Sometimes relief comes in small packages. That was the case for Greenwich Academy students who made more than 2,000 origami paper cranes to send to Japan. As part of a relief effort, the Bezos Family Foundation is donating $2 for each crane made.
When Greenwich Academy students returned from spring break March 28, they learned how they could help relief efforts in Japan after the devastating tsunami and earthquake March 11.
Yumi Nakanishi, director of academic technology and a parent, spoke to the students about the disaster, and the middle school girls were shown how to make paper cranes out of origami paper. By days end, all 800 sheets were used up. Nakanishis daughter Alexa showed lower school students how to make the cranes, as an expression of their hope for recovery and to get the matching gift of $2 per crane.

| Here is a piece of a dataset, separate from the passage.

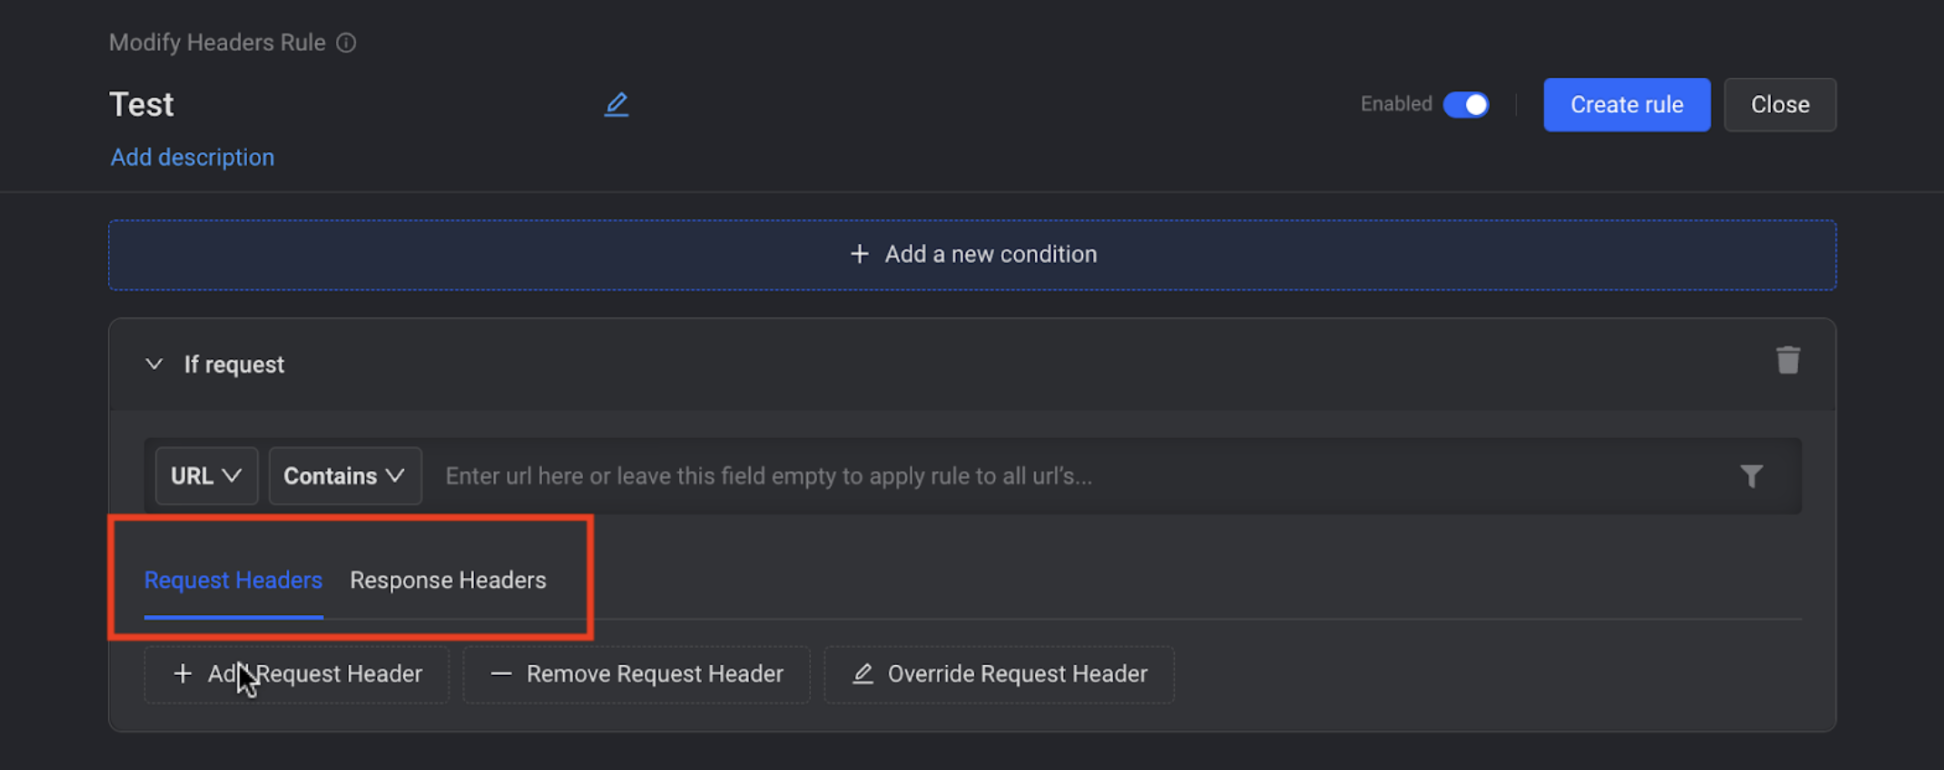Select the Request Headers tab
This screenshot has width=1944, height=770.
233,580
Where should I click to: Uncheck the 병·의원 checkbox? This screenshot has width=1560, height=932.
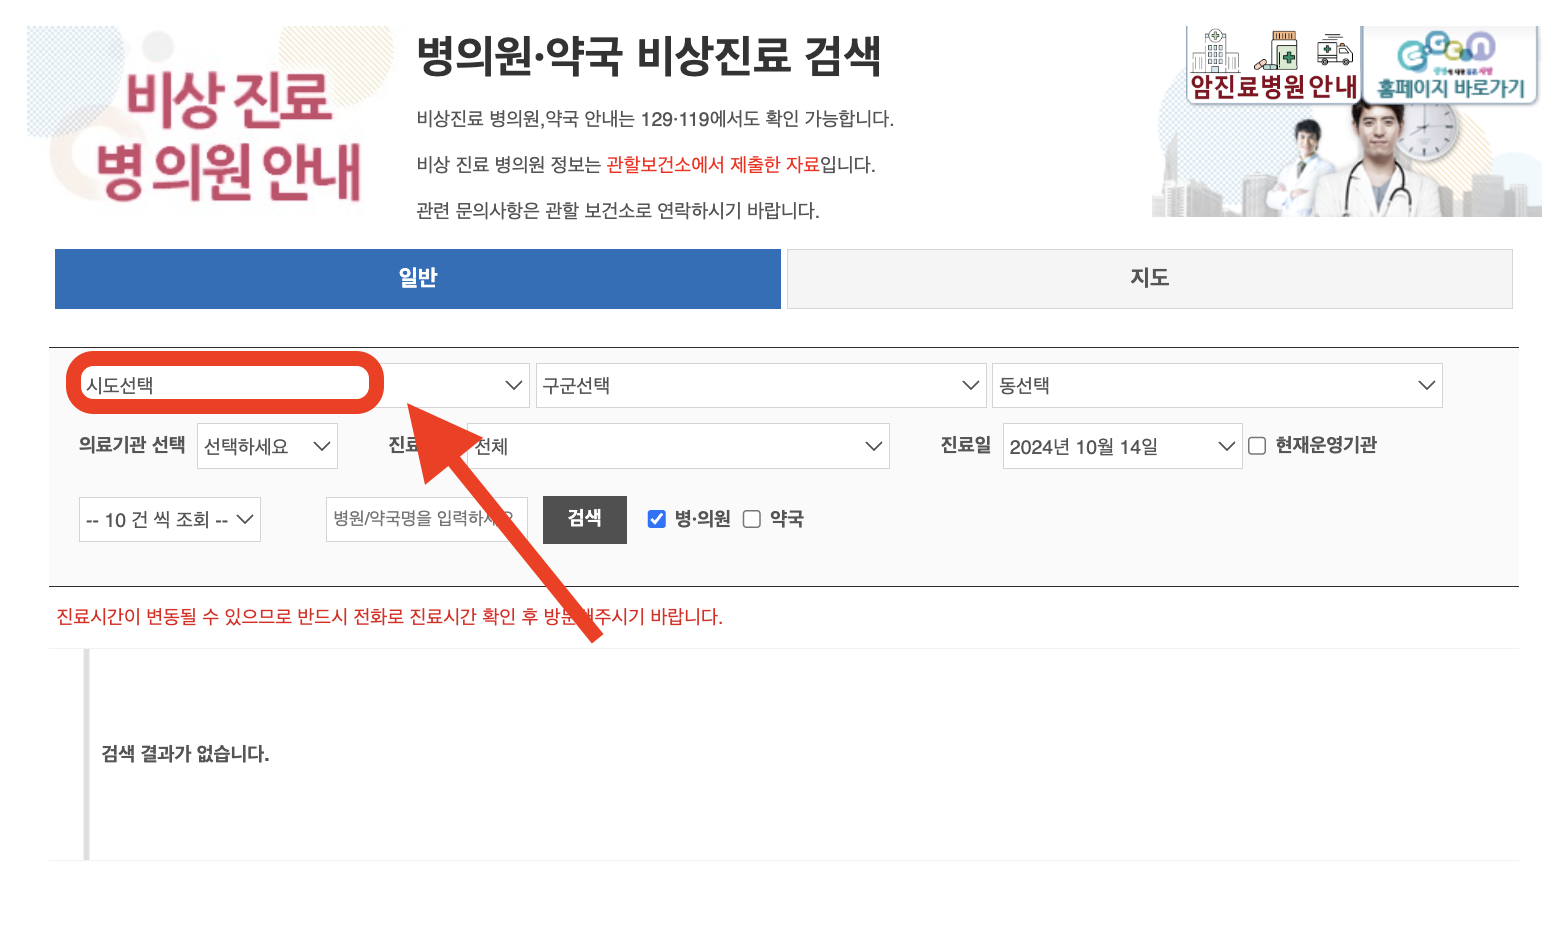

Girls gave up their recess time to make more cranes. One girl said, Im happy to know I am doing something important for a cause. The lower and middle school halls were filled with boxes and baskets of the girls handiwork.
The goal of the Paper Cranes for Japan is to receive 100,000 cranes from children to represent 100 wishes of support and healing for the people of Japan. It will also result in a $200,000 donation from the Bezos Family Foundation for reconstruction efforts in Japan.
Upper school girls followed suit, starting a video project on how to do original cranes and selling T-shirts online. The cranes made by upper school girls will add to those made in the middle and lower schools and sent to Japan for an art installation.